* [SOURCE RECORDS]
++++++++++++++++++++

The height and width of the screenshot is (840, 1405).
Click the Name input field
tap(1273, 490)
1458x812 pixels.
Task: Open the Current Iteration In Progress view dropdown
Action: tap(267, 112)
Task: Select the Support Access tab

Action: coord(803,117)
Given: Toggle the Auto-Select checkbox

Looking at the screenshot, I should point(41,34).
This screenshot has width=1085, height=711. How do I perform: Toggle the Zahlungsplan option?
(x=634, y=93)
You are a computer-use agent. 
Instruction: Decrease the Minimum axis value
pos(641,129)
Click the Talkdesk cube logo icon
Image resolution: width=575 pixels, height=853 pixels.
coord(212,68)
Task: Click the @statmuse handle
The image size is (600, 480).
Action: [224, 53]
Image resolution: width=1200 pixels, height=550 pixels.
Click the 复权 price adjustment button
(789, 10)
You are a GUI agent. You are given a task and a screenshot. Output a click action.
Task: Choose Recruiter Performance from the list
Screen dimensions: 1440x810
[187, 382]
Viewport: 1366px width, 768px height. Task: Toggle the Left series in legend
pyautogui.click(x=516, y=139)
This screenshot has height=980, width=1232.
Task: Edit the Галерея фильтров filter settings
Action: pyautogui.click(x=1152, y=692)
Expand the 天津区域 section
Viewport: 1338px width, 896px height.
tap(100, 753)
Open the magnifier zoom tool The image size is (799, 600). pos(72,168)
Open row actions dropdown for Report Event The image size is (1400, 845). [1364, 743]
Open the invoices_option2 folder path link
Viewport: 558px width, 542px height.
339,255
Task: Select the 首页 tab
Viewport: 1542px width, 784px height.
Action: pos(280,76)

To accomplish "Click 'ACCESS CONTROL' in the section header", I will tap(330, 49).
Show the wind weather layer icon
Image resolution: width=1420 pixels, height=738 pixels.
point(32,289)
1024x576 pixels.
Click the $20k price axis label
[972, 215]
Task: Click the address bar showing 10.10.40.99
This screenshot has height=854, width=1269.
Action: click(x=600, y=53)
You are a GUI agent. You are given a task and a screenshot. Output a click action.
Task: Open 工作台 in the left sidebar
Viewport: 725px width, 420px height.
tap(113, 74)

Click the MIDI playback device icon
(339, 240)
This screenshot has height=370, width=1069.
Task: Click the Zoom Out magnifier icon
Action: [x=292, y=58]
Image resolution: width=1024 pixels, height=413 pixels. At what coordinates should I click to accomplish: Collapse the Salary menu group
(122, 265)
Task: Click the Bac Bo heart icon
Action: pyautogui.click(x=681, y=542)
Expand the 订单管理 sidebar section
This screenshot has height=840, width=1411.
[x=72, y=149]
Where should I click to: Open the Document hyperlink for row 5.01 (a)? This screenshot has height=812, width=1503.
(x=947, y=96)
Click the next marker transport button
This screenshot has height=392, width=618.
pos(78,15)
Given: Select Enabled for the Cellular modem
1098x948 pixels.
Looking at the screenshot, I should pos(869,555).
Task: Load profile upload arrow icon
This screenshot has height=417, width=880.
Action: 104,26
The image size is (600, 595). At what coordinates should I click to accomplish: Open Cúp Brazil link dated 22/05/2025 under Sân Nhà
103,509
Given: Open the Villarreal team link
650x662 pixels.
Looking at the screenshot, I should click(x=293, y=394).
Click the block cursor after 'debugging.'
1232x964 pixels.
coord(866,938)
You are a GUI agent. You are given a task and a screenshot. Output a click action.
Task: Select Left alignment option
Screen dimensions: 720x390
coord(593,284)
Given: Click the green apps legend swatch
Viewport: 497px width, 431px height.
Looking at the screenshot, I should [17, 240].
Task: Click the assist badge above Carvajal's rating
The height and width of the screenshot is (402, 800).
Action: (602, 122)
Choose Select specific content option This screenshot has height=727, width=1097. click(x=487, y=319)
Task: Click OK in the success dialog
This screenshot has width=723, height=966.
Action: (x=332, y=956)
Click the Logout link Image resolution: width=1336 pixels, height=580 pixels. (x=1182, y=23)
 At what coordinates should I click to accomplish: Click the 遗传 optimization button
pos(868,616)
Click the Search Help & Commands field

++++++++++++++++++++

Copy out all of the lines above word for word, changing nothing.

The height and width of the screenshot is (840, 1405).
Click the Name input field
tap(1273, 490)
1458x812 pixels.
Task: Open the Current Iteration In Progress view dropdown
Action: tap(267, 112)
Task: Select the Support Access tab

Action: coord(803,117)
Given: Toggle the Auto-Select checkbox

Looking at the screenshot, I should point(41,34).
This screenshot has width=1085, height=711. How do I perform: Toggle the Zahlungsplan option?
(x=634, y=93)
You are a computer-use agent. 
Instruction: Decrease the Minimum axis value
pos(641,129)
Click the Talkdesk cube logo icon
Image resolution: width=575 pixels, height=853 pixels.
coord(212,68)
Task: Click the @statmuse handle
The image size is (600, 480).
Action: [224, 53]
Image resolution: width=1200 pixels, height=550 pixels.
Click the 复权 price adjustment button
(789, 10)
You are a GUI agent. You are given a task and a screenshot. Output a click action.
Task: Choose Recruiter Performance from the list
Screen dimensions: 1440x810
[187, 382]
Viewport: 1366px width, 768px height. Task: Toggle the Left series in legend
pyautogui.click(x=516, y=139)
This screenshot has height=980, width=1232.
Task: Edit the Галерея фильтров filter settings
Action: pyautogui.click(x=1152, y=692)
Expand the 天津区域 section
Viewport: 1338px width, 896px height.
tap(100, 753)
Open the magnifier zoom tool The image size is (799, 600). pos(72,168)
Open row actions dropdown for Report Event The image size is (1400, 845). [1364, 743]
Open the invoices_option2 folder path link
Viewport: 558px width, 542px height.
339,255
Task: Select the 首页 tab
Viewport: 1542px width, 784px height.
Action: pos(280,76)

To accomplish "Click 'ACCESS CONTROL' in the section header", I will tap(330, 49).
Show the wind weather layer icon
Image resolution: width=1420 pixels, height=738 pixels.
point(32,289)
1024x576 pixels.
Click the $20k price axis label
[972, 215]
Task: Click the address bar showing 10.10.40.99
This screenshot has height=854, width=1269.
Action: click(x=600, y=53)
You are a GUI agent. You are given a task and a screenshot. Output a click action.
Task: Open 工作台 in the left sidebar
Viewport: 725px width, 420px height.
tap(113, 74)

Click the MIDI playback device icon
(339, 240)
This screenshot has height=370, width=1069.
Task: Click the Zoom Out magnifier icon
Action: [x=292, y=58]
Image resolution: width=1024 pixels, height=413 pixels. At what coordinates should I click to accomplish: Collapse the Salary menu group
(122, 265)
Task: Click the Bac Bo heart icon
Action: pyautogui.click(x=681, y=542)
Expand the 订单管理 sidebar section
This screenshot has height=840, width=1411.
[x=72, y=149]
Where should I click to: Open the Document hyperlink for row 5.01 (a)? This screenshot has height=812, width=1503.
(x=947, y=96)
Click the next marker transport button
This screenshot has height=392, width=618.
pos(78,15)
Given: Select Enabled for the Cellular modem
1098x948 pixels.
Looking at the screenshot, I should pos(869,555).
Task: Load profile upload arrow icon
This screenshot has height=417, width=880.
Action: 104,26
The image size is (600, 595). At what coordinates should I click to accomplish: Open Cúp Brazil link dated 22/05/2025 under Sân Nhà
103,509
Given: Open the Villarreal team link
650x662 pixels.
Looking at the screenshot, I should click(x=293, y=394).
Click the block cursor after 'debugging.'
1232x964 pixels.
coord(866,938)
You are a GUI agent. You are given a task and a screenshot. Output a click action.
Task: Select Left alignment option
Screen dimensions: 720x390
coord(593,284)
Given: Click the green apps legend swatch
Viewport: 497px width, 431px height.
Looking at the screenshot, I should [17, 240].
Task: Click the assist badge above Carvajal's rating
The height and width of the screenshot is (402, 800).
Action: (602, 122)
Choose Select specific content option This screenshot has height=727, width=1097. click(x=487, y=319)
Task: Click OK in the success dialog
This screenshot has width=723, height=966.
Action: (x=332, y=956)
Click the Logout link Image resolution: width=1336 pixels, height=580 pixels. (x=1182, y=23)
 At what coordinates should I click to accomplish: Click the 遗传 optimization button
pos(868,616)
Click the Search Help & Commands field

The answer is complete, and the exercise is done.